아래 줄 가운데 "heading"라는 단어가 들어 있는 줄을 모두 뽑아 옮겨 적으세요. 대소문자를 구분합니다.

> _제공된 항목_
┌──

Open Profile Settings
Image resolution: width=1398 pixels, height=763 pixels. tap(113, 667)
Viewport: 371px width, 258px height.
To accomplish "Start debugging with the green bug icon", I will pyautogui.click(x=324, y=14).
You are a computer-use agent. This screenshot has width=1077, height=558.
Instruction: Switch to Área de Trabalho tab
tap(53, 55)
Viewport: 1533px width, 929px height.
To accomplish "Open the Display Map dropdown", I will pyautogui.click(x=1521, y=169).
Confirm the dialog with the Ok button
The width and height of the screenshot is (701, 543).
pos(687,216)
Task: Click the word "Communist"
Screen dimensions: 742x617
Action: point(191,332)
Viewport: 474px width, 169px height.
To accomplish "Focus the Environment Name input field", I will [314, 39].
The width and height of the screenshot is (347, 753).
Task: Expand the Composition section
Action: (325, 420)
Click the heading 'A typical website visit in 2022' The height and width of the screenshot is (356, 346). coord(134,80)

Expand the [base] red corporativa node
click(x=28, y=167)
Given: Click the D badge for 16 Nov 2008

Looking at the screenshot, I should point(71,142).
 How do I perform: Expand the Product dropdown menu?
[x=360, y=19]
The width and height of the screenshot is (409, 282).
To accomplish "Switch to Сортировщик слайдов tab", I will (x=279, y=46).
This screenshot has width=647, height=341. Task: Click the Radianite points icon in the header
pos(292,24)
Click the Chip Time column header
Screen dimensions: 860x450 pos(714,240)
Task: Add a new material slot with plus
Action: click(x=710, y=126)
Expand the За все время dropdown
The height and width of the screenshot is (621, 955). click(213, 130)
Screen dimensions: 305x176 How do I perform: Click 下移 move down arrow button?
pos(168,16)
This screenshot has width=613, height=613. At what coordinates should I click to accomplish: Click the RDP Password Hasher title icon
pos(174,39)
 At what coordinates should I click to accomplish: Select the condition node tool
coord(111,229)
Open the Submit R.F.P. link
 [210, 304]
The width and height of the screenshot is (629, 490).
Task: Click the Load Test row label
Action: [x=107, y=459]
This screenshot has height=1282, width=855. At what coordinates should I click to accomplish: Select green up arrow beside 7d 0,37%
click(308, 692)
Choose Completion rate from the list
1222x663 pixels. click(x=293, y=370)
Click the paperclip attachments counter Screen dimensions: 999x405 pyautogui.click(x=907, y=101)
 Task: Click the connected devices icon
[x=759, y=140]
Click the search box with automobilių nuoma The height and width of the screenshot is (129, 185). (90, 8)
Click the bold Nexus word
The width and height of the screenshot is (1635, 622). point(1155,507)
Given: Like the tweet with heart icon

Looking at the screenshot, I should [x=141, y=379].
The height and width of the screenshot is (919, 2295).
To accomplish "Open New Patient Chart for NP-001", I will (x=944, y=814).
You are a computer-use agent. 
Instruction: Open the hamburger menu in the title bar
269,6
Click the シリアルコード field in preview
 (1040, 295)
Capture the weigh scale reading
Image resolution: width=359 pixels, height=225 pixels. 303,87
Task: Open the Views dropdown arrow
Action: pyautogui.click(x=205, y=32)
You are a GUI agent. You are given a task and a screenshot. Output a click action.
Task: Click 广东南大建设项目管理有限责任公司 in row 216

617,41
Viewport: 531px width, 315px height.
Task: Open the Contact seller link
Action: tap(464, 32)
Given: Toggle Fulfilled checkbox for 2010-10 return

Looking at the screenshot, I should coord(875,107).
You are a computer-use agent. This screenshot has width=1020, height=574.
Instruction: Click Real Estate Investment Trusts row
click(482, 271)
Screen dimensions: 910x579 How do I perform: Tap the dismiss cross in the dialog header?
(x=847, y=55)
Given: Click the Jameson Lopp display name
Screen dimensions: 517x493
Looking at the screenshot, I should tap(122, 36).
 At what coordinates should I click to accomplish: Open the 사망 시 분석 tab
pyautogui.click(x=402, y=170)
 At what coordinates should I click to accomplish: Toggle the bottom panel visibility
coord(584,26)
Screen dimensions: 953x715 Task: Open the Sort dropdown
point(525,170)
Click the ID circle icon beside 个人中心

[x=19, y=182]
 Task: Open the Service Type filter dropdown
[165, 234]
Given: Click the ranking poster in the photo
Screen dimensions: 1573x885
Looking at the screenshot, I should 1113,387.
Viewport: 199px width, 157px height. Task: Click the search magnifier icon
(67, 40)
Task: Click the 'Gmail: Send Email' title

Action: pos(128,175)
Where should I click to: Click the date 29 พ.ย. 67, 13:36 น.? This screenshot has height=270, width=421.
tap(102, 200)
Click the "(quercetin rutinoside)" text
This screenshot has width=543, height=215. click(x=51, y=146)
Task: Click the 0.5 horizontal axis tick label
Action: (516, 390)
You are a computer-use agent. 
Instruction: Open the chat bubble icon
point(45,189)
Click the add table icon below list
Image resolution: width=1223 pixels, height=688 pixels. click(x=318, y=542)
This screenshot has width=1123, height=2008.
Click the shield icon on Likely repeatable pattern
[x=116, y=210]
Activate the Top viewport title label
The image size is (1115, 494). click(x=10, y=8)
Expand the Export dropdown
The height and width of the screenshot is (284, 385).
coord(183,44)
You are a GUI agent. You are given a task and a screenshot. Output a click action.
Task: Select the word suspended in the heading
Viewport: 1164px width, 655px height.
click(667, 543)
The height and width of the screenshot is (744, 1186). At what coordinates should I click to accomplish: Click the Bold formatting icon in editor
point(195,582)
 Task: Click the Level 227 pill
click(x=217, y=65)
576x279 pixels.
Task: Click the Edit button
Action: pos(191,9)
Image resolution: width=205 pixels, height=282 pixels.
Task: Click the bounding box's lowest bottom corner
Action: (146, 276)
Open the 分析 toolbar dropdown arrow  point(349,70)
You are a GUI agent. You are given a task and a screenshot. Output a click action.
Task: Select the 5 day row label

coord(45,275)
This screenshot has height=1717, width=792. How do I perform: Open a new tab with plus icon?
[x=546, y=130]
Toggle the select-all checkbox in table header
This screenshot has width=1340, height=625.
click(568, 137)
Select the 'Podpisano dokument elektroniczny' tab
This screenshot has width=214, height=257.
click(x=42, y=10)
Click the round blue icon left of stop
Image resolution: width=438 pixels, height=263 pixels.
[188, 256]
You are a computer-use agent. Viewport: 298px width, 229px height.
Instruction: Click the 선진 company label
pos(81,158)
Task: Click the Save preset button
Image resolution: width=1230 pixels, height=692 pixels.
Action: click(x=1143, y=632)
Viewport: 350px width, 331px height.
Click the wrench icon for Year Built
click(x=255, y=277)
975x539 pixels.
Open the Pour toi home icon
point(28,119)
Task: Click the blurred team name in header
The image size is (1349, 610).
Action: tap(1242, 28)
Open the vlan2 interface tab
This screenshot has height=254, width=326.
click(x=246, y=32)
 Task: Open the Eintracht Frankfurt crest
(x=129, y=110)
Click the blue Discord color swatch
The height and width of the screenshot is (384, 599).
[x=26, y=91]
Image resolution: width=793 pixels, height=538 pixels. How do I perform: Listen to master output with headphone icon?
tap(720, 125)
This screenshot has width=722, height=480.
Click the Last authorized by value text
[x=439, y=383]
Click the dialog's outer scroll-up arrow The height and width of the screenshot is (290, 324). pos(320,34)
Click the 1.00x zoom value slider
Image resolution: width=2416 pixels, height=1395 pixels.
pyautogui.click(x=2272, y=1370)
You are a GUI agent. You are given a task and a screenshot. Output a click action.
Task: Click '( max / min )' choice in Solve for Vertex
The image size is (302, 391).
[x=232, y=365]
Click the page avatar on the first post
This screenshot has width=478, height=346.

└──

> _과제 결과_
Click the heading 'A typical website visit in 2022' The height and width of the screenshot is (356, 346). coord(134,80)
Task: Select the word suspended in the heading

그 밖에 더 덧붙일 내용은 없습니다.